Stored data:
========================

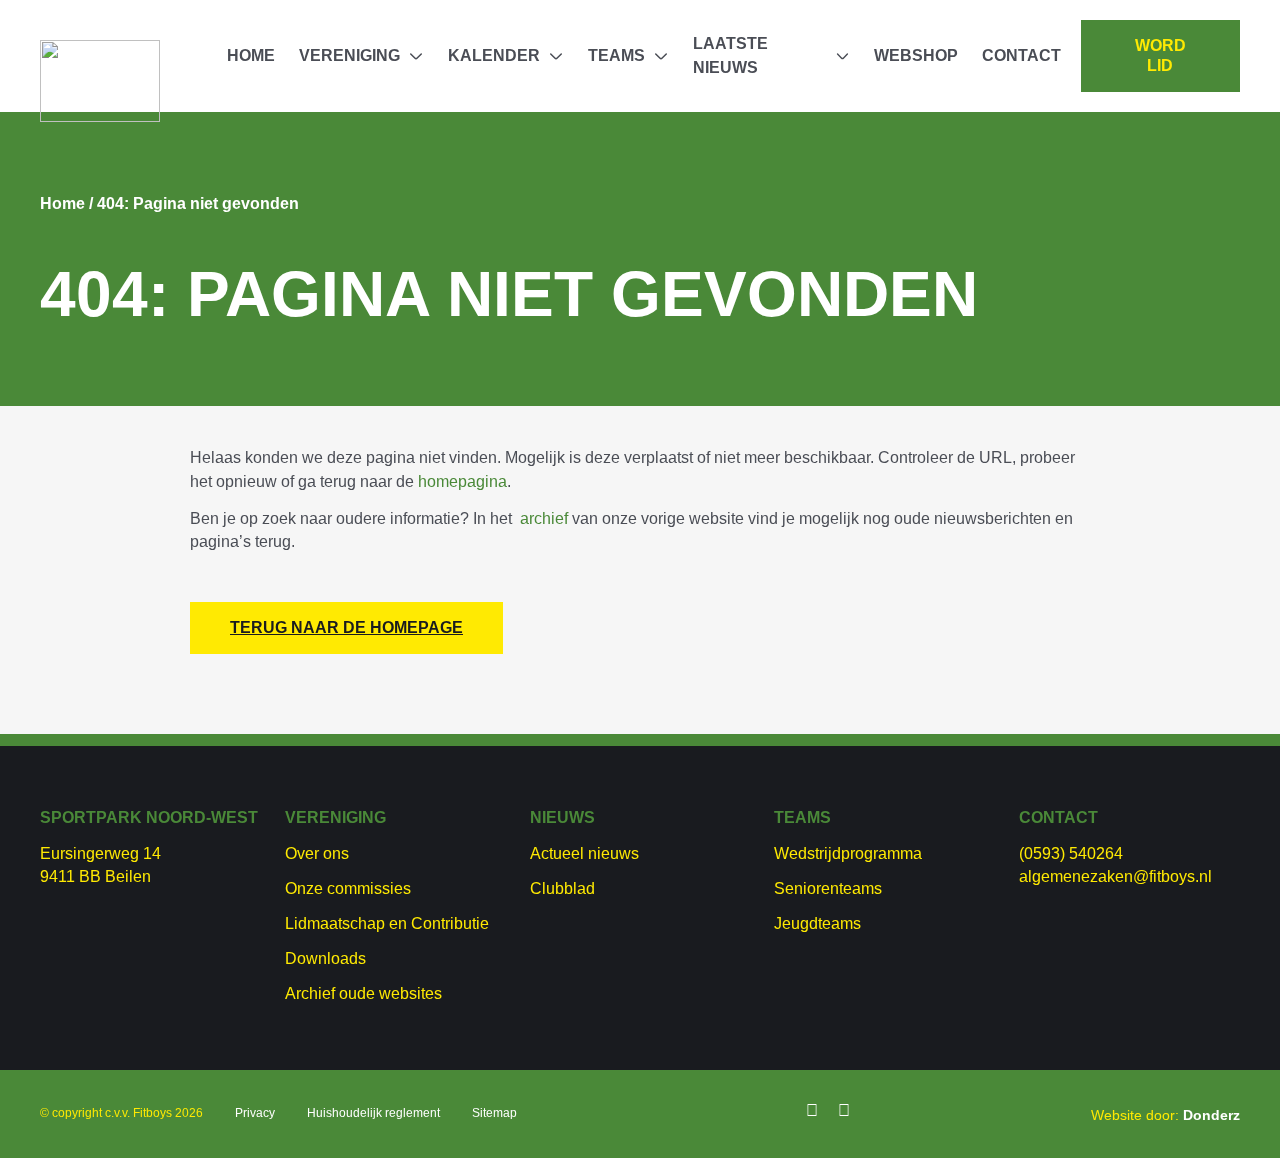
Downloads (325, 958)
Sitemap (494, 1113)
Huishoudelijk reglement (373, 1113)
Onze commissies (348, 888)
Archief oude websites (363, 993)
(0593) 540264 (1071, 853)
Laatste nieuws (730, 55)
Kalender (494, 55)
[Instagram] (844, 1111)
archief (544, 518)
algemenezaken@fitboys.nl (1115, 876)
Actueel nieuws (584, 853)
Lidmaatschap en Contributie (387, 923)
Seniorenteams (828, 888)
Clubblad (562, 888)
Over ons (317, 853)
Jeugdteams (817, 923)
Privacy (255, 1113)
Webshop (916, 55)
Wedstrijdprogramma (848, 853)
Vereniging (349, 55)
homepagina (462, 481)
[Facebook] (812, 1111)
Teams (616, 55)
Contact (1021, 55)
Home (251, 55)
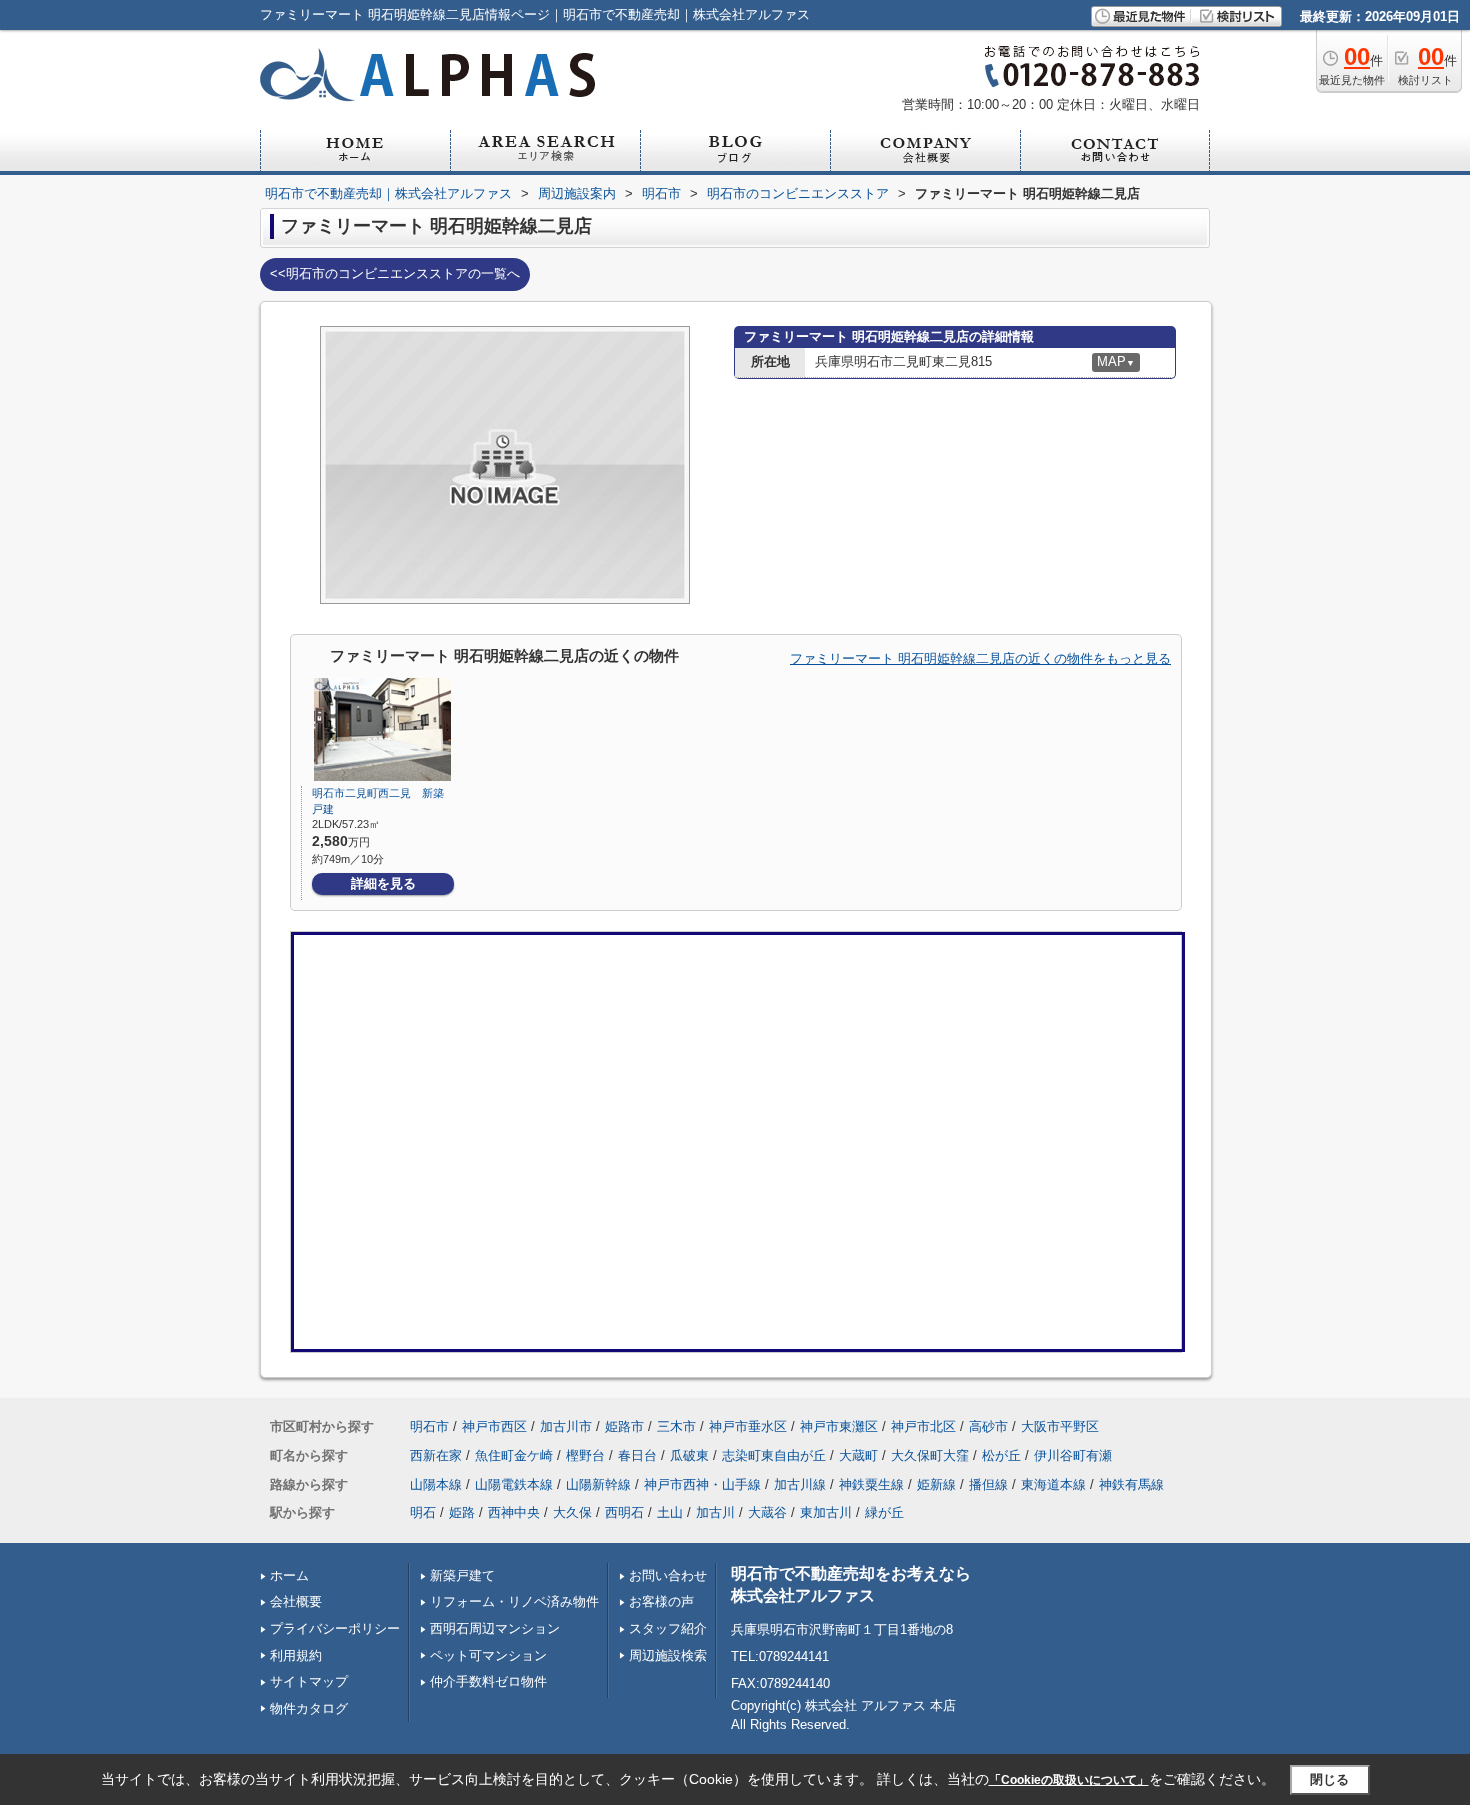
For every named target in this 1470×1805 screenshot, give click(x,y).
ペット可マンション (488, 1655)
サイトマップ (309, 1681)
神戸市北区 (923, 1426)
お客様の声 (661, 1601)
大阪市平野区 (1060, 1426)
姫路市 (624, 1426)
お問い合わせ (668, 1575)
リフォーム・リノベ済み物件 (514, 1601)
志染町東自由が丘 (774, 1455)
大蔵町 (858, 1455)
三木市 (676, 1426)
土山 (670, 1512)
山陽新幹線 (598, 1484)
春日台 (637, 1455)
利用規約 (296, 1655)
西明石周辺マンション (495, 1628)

========================

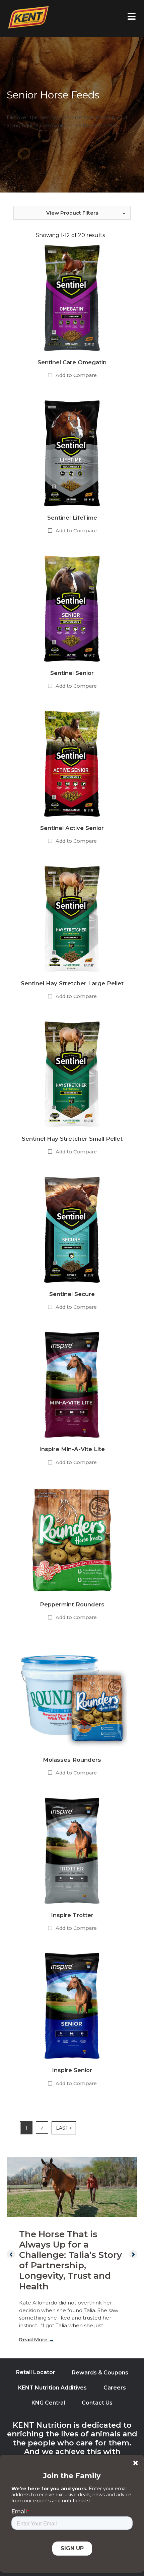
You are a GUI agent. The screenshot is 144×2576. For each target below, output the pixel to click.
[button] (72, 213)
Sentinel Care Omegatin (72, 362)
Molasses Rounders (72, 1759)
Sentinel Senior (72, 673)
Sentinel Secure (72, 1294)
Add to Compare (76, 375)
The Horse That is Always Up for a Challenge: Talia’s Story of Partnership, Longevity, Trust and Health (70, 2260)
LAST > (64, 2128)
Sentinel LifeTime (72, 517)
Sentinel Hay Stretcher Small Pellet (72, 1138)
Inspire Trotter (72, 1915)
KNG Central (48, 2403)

========================

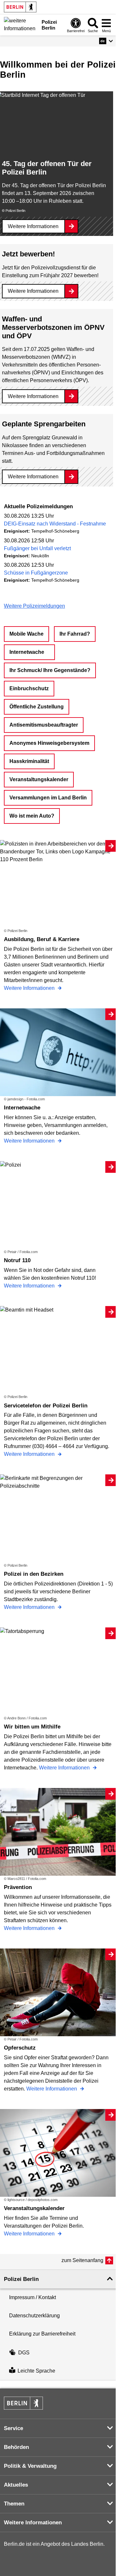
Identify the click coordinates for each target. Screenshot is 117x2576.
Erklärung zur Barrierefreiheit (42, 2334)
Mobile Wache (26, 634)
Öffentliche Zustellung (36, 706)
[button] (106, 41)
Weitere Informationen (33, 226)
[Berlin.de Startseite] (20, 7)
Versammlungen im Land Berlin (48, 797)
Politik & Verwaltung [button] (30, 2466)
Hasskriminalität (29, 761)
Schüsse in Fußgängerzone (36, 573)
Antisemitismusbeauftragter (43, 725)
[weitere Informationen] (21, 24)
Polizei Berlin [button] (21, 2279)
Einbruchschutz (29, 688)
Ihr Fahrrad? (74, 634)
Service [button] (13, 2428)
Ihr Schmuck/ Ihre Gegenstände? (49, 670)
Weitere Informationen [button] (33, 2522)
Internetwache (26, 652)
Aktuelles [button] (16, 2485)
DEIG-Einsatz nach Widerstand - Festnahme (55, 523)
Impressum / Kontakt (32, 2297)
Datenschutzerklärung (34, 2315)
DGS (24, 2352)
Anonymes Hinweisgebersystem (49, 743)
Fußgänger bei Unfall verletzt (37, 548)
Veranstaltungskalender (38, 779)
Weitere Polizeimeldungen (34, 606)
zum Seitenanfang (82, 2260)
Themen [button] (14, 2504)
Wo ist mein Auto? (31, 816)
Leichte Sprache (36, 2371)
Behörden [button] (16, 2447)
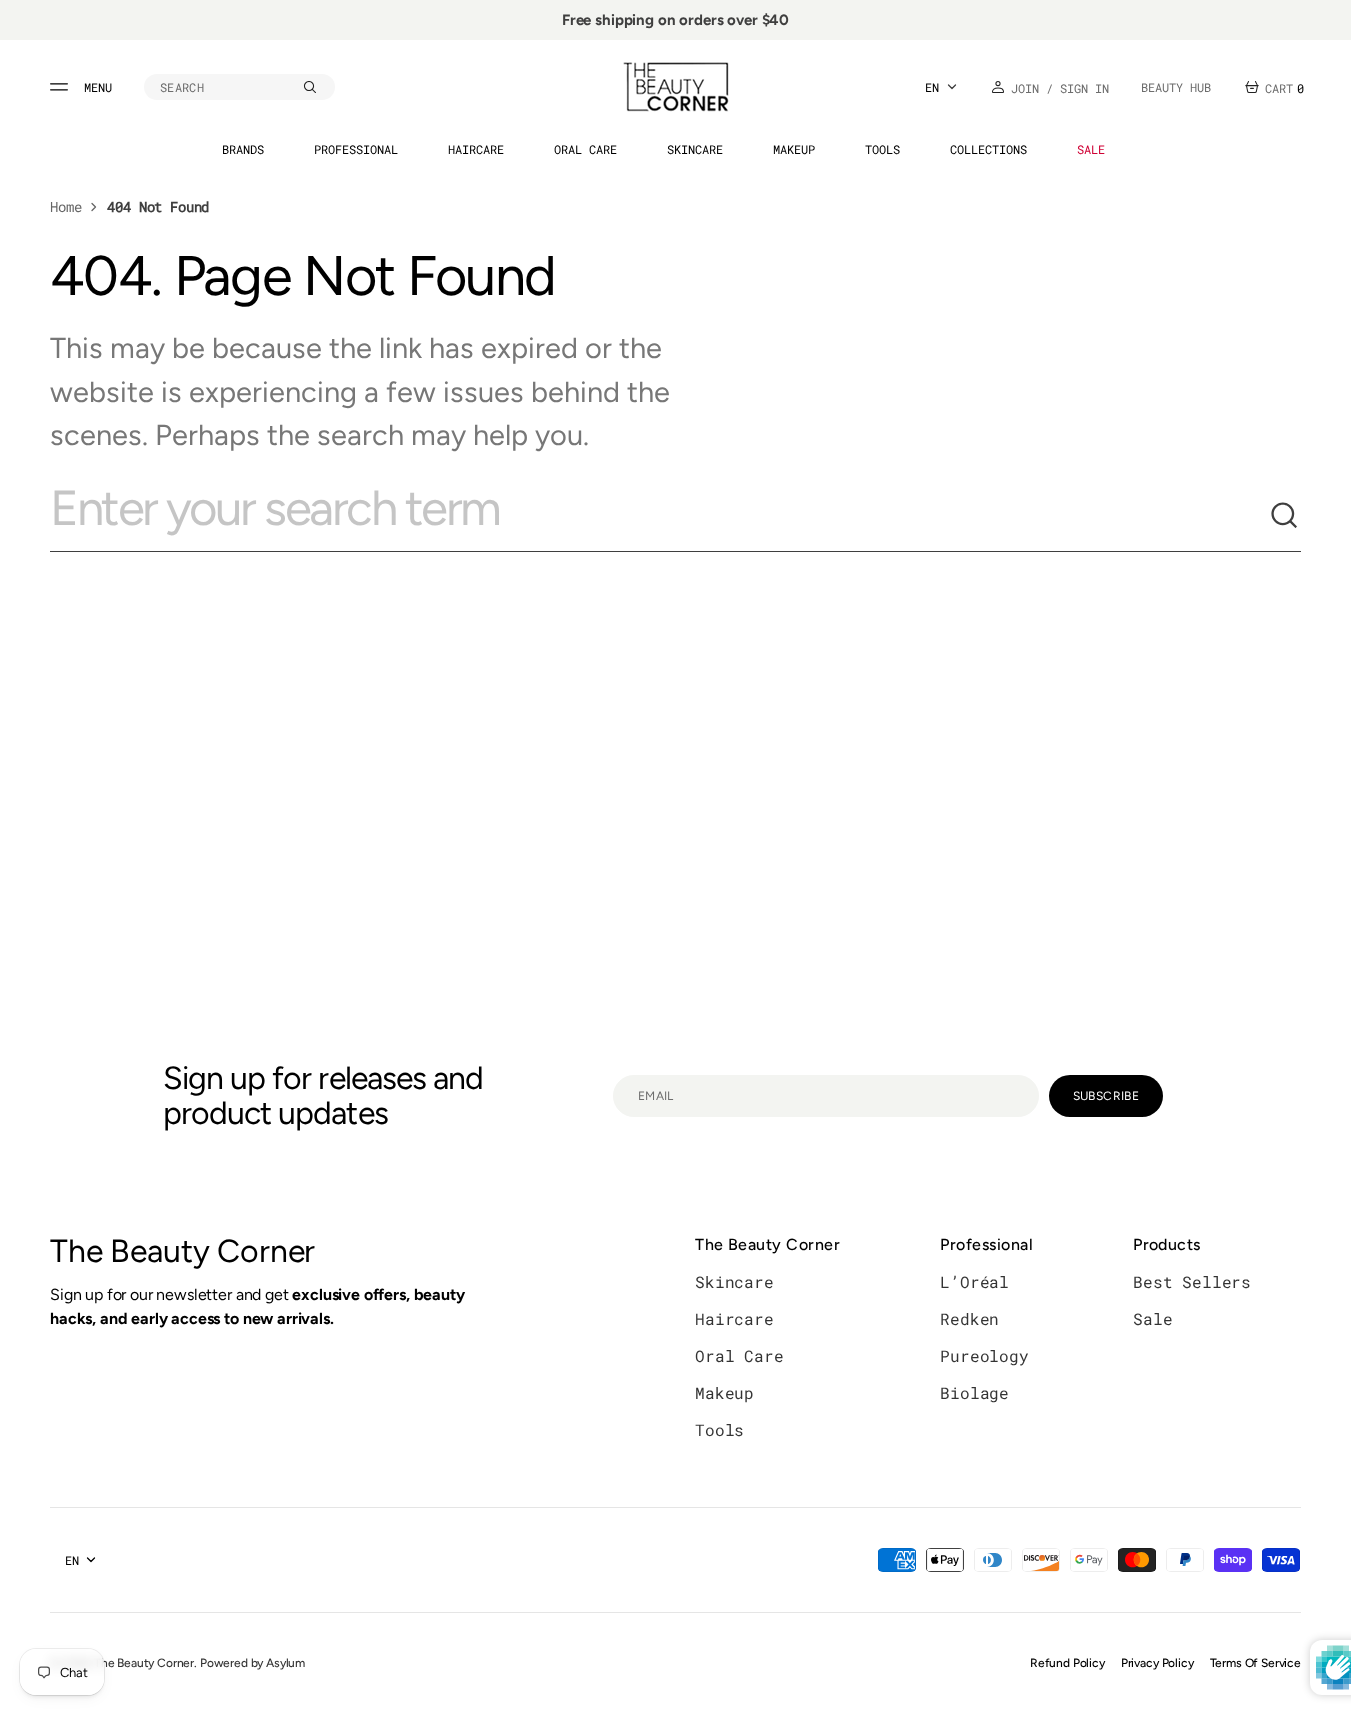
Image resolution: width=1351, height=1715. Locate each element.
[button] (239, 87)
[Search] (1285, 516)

========================

### Task description
When you reach the line with "Downloads (325, 958)" in the records above, start writing out lines exactly, and stop once the line with "Teams (616, 55)" has been written; include nothing else.

### Task answer
Downloads (325, 958)
Sitemap (494, 1113)
Huishoudelijk reglement (373, 1113)
Onze commissies (348, 888)
Archief oude websites (363, 993)
(0593) 540264 (1071, 853)
Laatste nieuws (730, 55)
Kalender (494, 55)
[Instagram] (844, 1111)
archief (544, 518)
algemenezaken@fitboys.nl (1115, 876)
Actueel nieuws (584, 853)
Lidmaatschap en Contributie (387, 923)
Seniorenteams (828, 888)
Clubblad (562, 888)
Over ons (317, 853)
Jeugdteams (817, 923)
Privacy (255, 1113)
Webshop (916, 55)
Wedstrijdprogramma (848, 853)
Vereniging (349, 55)
homepagina (462, 481)
[Facebook] (812, 1111)
Teams (616, 55)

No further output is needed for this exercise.